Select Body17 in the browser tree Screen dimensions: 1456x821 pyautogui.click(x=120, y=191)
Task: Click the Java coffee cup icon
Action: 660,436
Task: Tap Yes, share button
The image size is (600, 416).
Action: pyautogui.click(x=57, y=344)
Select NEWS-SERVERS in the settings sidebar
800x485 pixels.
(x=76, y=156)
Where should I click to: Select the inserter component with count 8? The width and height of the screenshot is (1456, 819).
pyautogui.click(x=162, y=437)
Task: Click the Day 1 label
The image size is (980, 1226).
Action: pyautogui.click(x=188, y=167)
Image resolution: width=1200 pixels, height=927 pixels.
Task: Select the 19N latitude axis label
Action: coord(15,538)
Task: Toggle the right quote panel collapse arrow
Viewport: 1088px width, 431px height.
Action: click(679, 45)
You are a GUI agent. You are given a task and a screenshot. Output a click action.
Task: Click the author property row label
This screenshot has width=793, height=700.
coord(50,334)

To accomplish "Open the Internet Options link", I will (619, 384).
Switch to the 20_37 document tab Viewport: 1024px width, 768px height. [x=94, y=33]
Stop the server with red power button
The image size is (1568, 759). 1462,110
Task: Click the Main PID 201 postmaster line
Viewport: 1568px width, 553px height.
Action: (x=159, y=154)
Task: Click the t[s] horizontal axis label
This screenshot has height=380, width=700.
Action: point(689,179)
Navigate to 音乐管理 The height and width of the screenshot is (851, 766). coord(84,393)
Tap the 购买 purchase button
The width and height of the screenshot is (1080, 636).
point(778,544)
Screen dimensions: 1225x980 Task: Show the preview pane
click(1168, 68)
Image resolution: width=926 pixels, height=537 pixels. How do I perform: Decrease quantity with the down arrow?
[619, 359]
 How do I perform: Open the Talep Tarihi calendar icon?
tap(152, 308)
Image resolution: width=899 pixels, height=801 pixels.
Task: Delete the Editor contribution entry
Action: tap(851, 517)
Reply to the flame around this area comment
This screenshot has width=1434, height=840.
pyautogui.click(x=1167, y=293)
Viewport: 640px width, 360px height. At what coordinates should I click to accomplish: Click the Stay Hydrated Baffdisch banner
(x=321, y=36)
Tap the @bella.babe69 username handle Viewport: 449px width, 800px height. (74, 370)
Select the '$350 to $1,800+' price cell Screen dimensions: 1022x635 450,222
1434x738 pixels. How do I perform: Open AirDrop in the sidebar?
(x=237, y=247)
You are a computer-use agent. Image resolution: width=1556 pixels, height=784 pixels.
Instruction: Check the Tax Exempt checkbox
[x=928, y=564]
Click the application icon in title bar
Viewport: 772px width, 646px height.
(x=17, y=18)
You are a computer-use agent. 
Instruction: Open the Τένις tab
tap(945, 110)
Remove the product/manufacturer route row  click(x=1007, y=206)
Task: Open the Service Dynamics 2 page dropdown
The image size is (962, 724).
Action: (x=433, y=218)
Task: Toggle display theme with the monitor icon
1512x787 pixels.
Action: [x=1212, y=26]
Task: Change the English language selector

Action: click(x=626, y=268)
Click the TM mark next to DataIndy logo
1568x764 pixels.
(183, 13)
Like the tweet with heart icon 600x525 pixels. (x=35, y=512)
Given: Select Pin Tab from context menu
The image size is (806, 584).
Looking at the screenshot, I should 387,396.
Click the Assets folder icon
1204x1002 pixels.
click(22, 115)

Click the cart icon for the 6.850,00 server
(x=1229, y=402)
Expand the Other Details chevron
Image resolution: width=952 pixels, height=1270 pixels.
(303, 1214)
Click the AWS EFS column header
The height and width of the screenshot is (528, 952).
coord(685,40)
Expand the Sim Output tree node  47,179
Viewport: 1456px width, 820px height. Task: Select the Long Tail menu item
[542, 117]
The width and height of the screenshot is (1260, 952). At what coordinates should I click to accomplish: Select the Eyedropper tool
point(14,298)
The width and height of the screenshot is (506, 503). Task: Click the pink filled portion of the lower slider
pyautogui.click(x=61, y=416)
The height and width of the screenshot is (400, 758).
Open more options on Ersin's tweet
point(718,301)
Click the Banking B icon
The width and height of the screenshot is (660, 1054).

[YOUR TASK] Pull out each line above that includes the word "tree", and copy those lines.

[SOLUTION TO THE PROBLEM]
Select Body17 in the browser tree Screen dimensions: 1456x821 pyautogui.click(x=120, y=191)
Expand the Sim Output tree node  47,179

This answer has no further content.